A plugin for the GATE language technology framework for training and using machine learning models. Currently supports Mallet (MaxEnt, NaiveBayes, CRF and others), LibSVM, Scikit-Learn, Weka, and DNNs through Pytorch and Keras.
https://gatenlp.github.io/gateplugin-LearningFramework/
GNU Lesser General Public License v2.1
26 stars 6 forks source link

Rethink API for sequence encoder and implement a few more #65

Open johann-petrak opened 6 years ago

johann-petrak commented 6 years ago

Currently the sequence encoding is really done by the feature extractor and the sequence encoder jointly, and the sequence encoder only sees the class annotations for each instance separately.

We should move the full functionality into the sequence encoder and also make sure that all encoding strategies we want to support get all the date they need, which may include the class annotations from the previous instance, the labels generated for the previous instance or even a completely different approach.
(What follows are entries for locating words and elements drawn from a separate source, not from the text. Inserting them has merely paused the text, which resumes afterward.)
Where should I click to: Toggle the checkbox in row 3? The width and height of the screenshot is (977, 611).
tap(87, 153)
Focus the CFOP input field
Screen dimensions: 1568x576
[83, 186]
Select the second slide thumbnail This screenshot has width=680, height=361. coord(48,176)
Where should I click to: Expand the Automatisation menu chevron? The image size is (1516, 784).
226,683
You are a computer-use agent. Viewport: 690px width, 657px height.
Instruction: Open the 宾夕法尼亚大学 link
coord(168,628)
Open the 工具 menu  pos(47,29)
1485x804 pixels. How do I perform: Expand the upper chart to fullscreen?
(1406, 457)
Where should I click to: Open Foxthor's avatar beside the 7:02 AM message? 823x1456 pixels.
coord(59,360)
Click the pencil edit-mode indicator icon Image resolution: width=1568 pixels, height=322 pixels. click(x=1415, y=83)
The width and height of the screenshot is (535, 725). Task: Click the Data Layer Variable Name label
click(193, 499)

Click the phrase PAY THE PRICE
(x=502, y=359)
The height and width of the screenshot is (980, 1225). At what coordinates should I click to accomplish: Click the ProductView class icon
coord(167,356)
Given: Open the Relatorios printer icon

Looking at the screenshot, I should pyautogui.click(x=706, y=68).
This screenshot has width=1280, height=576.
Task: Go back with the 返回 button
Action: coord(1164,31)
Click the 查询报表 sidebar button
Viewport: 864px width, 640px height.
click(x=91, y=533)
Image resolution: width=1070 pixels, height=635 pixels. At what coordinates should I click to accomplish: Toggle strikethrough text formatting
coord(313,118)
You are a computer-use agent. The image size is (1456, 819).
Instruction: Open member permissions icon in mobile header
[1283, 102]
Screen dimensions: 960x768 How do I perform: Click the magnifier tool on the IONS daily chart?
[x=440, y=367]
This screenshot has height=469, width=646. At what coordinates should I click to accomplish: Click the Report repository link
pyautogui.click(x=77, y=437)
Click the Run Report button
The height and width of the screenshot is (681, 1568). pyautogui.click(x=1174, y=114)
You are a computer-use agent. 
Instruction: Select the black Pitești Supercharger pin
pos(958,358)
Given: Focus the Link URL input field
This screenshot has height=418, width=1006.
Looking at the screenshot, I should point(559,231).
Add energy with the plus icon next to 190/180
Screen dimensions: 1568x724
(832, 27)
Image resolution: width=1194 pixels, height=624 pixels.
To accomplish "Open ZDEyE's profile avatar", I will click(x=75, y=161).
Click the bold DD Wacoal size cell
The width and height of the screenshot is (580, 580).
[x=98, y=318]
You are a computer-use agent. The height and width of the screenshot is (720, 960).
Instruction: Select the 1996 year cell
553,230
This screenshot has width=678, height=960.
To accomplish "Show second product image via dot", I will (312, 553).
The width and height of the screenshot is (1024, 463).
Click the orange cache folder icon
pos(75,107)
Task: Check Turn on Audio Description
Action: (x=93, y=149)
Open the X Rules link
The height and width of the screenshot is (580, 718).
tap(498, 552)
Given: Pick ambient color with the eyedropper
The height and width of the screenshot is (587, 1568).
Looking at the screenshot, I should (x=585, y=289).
To figure this out, start implementing a number of commonly used sequence encoding strategies and think about how to deal with overlapping class annotations for the same or different classes.

johann-petrak commented 6 years ago

Schemes to consider to implement:

Ratinov and Roth (2009) "Design challenges and misconceptions in named entityrecognition." CoNLL. has an evaluation of different approaches.

However, should also check which scheme is best suited for encoding arbitrarily or constrained overlapping entity annotations! Check out approaches/evaluations on Genia corpus!